La rivolta dell’essere deve compiersi secondo una riappropriazione del proprio diritto alla sofferenza, a un dolore che è mistero, ricerca, tentativo individuale di spiegazione, che sempre si cerca, si trova un attimo solo per tornare a perdersi. Questa è la realtà che Maria Zambrano ci descrive nella sua dolentissima umanità, nel suo dignitosissimo modo, tutto umanistico, di accostarsi all’essere, senza violentarlo, con la compassione di chi sa qualcosa perché l’ha vissuta e preferisce tacere.
La sua filosofia non dà spiegazioni, il pensare non è analizzare quanto osservare, restare testimone, un’accettazione di cui lei costruisce una religione del silenzio e della dignità.

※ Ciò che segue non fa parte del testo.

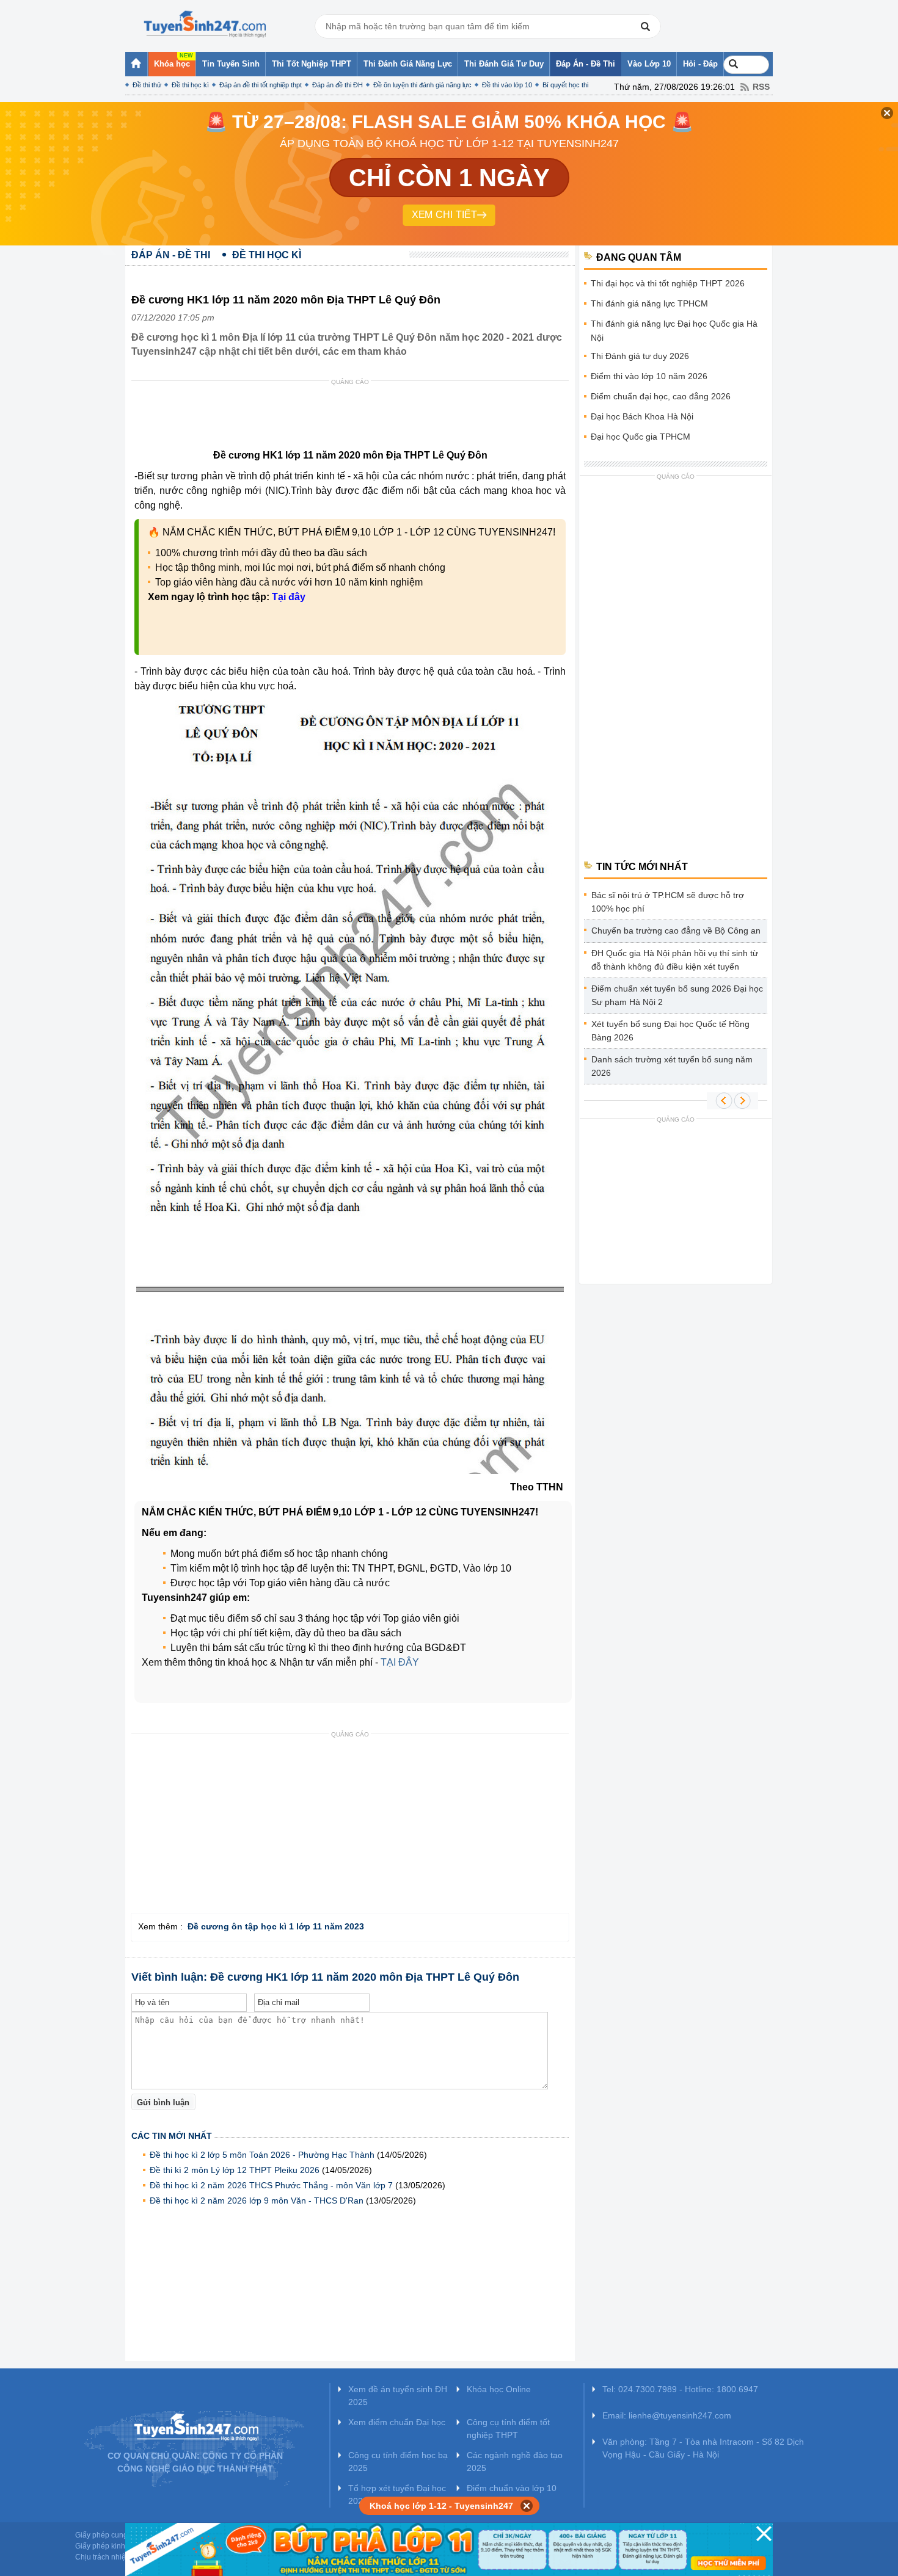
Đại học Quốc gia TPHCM (640, 436)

Il coraggio di restarsene ai margini con un’umiltà molto solenne, senza voler per forza piegare la realtà nelle strettoie del bene/male, vero/falso, morale/immorale.
La sua parola è poetica, umile e povera. Maria Zambrano ha fatto del ‘pensare’ un’esperienza capace di coniugare ‘parola poetica’ e rigore geometrico.
Ne viene fuori un elogio e una restituzione di dignità filosofica alla passività, intesa soprattutto come patire. Si tratta di un ribaltamento di paradigma: la passività non è inerzia e quietismo, ma apertura. Nella relazione con l’altro per farlo esistere mi devo necessariamente un po’ ritirare, retrocedere, altrimenti non troverebbe neanche lo spazio.
A partire da Maria Zambrano, si capisce davvero la centralità del pensiero femminile per comprendere il presente. Pur non rinunciando a una visione radicale, non cede al nichilismo. La conoscenza è attenzione alla realtà, alle cose come sono, e nel contempo amore per il mondo.
Il suo ultimo scritto, pubblicato nel novembre 1990, è I pericoli per la Pace, composto di fronte all’orrore della guerra nel Golfo Persico.